Con qualsiasi attrice, probabilmente, il film sarebbe stato sempre lo stesso, ma la presenza magniloquente di Virginie Efira è davvero magica. L’autore, per sfruttare la sua presenza, ha evidenziato la straordinaria capacità dell’attrice di incarnare un personaggio complesso e sfaccettato. Con la sua interpretazione, ha dato vita ad una figura storica controversa, portando sullo schermo una performance che è stata definita da molti critici come intensa e memorabile. La sua presenza nel film non solo ha arricchito la narrazione con una profondità emotiva, ma ha anche contribuito a creare un ritratto vivido di una donna la cui storia si intreccia tra fede e desiderio, potere e vulnerabilità. E lei, in questo, è superlativa, dando se stessa come artista e come corporalità, dandosi totalmente come altre volte, esponendo le sue doti artistiche, indubbie, e fisiche, dotata com’è. Desiderabile e cercata, è un’attrice molto richiesta e viaggia al ritmo di un paio di film all’anno, carnale fin dal modo di recitare. Al suo fianco, Daphné Patakia non poteva essere da meno, pena la mancata riuscita delle scene e del film intero. Ma la assoluta protagonista è l’attrice belga, che non passa inosservata. Che la sua Benedetta sia angelo o demone, santa o strega, lei mantiene viva l’attenzione.

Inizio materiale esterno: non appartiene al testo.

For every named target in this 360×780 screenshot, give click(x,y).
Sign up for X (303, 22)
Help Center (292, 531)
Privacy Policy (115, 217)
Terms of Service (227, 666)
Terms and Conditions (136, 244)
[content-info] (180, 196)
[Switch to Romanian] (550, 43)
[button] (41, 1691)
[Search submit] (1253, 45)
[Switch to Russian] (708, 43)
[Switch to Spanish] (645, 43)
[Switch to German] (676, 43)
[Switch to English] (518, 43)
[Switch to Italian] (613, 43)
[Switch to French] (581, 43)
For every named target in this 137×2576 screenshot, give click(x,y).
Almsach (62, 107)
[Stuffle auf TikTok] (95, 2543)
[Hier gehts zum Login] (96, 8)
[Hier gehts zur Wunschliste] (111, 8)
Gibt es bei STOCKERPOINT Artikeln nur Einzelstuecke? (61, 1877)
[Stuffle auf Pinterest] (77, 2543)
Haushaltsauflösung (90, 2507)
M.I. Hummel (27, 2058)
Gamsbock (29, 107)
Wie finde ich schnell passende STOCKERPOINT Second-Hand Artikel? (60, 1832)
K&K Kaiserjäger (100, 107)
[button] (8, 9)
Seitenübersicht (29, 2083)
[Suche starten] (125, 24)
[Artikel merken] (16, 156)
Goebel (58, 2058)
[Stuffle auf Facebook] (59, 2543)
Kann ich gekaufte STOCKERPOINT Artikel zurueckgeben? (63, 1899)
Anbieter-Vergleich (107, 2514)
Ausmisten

Confesso che il mio giudizio è stato fin dalla parola Fine nel dubbio, oscillando tra una sensazione di film inutile o benefico, tra un divertissement del solo regista o un’opera da considerare, tra appena sufficiente o film memorabile. La conclusione è che è fatto benissimo, con grande mestiere, con idee chiarissime, senza titubanze, scritto con grande efficacia e con dialoghi prevedibili ma ineccepibili. Una regia che ha badato piuttosto alla sostanza e all’atmosfera da ricreare, senza badare a orpelli o inquadrature d’autore, guidando adeguatamente con mano esperta ottimi attori (parliamo di Charlotte Rampling, Lambert Wilson, Olivier Rabourdin, il che non è poco), che hanno recitato da par loro in un film che non doveva perdere la bussola, altrimenti cadeva nel banale e nel facile cinema piccante.



Il voto non è basso proprio per le ultime osservazioni, sennò era una semplice sufficienza. Ripeto, è Paul Verhoeven, un sovversivo, direi, ma non qualunque: è anche teologo, membro di una società che studia le Scritture! Quindi lo si conosce già come cineasta e se non interessa meglio non perdere tempo.